## Task prompt
Repeat the data in full. No line may differ from the original.

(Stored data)
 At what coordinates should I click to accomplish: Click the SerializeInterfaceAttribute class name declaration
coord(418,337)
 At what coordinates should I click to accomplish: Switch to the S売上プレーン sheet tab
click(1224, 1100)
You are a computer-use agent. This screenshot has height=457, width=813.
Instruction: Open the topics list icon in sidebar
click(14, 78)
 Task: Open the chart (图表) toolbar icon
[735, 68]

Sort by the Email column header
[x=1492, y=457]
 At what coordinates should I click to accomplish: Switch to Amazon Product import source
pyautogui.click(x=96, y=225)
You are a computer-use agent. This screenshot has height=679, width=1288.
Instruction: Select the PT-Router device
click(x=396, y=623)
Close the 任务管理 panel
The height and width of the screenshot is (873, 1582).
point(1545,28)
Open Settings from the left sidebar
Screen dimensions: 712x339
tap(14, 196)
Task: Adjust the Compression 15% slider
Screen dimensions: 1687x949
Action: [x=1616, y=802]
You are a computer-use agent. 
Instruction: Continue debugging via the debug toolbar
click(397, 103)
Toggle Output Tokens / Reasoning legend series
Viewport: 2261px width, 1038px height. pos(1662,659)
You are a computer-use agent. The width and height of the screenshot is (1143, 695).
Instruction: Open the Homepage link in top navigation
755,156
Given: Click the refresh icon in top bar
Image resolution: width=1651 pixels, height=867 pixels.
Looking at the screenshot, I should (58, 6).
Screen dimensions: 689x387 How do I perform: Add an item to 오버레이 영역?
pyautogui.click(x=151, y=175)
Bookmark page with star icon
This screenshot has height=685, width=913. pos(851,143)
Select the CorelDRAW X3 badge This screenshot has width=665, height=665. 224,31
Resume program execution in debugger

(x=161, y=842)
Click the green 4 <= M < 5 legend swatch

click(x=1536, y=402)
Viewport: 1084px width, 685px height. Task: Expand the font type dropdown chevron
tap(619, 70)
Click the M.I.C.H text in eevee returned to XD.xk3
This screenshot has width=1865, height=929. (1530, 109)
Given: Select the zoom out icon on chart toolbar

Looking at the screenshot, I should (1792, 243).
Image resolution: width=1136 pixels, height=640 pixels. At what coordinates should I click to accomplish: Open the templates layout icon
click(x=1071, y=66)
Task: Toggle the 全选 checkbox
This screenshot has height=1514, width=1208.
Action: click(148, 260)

## Exercise answer
 At what coordinates should I click to accomplish: Click the SerializeInterfaceAttribute class name declaration
coord(418,337)
 At what coordinates should I click to accomplish: Switch to the S売上プレーン sheet tab
click(1224, 1100)
You are a computer-use agent. This screenshot has height=457, width=813.
Instruction: Open the topics list icon in sidebar
click(14, 78)
 Task: Open the chart (图表) toolbar icon
[735, 68]

Sort by the Email column header
[x=1492, y=457]
 At what coordinates should I click to accomplish: Switch to Amazon Product import source
pyautogui.click(x=96, y=225)
You are a computer-use agent. This screenshot has height=679, width=1288.
Instruction: Select the PT-Router device
click(x=396, y=623)
Close the 任务管理 panel
The height and width of the screenshot is (873, 1582).
point(1545,28)
Open Settings from the left sidebar
Screen dimensions: 712x339
tap(14, 196)
Task: Adjust the Compression 15% slider
Screen dimensions: 1687x949
Action: [x=1616, y=802]
You are a computer-use agent. 
Instruction: Continue debugging via the debug toolbar
click(397, 103)
Toggle Output Tokens / Reasoning legend series
Viewport: 2261px width, 1038px height. pos(1662,659)
You are a computer-use agent. The width and height of the screenshot is (1143, 695).
Instruction: Open the Homepage link in top navigation
755,156
Given: Click the refresh icon in top bar
Image resolution: width=1651 pixels, height=867 pixels.
Looking at the screenshot, I should (58, 6).
Screen dimensions: 689x387 How do I perform: Add an item to 오버레이 영역?
pyautogui.click(x=151, y=175)
Bookmark page with star icon
This screenshot has height=685, width=913. pos(851,143)
Select the CorelDRAW X3 badge This screenshot has width=665, height=665. 224,31
Resume program execution in debugger

(x=161, y=842)
Click the green 4 <= M < 5 legend swatch

click(x=1536, y=402)
Viewport: 1084px width, 685px height. Task: Expand the font type dropdown chevron
tap(619, 70)
Click the M.I.C.H text in eevee returned to XD.xk3
This screenshot has width=1865, height=929. (1530, 109)
Given: Select the zoom out icon on chart toolbar

Looking at the screenshot, I should (1792, 243).
Image resolution: width=1136 pixels, height=640 pixels. At what coordinates should I click to accomplish: Open the templates layout icon
click(x=1071, y=66)
Task: Toggle the 全选 checkbox
This screenshot has height=1514, width=1208.
Action: click(148, 260)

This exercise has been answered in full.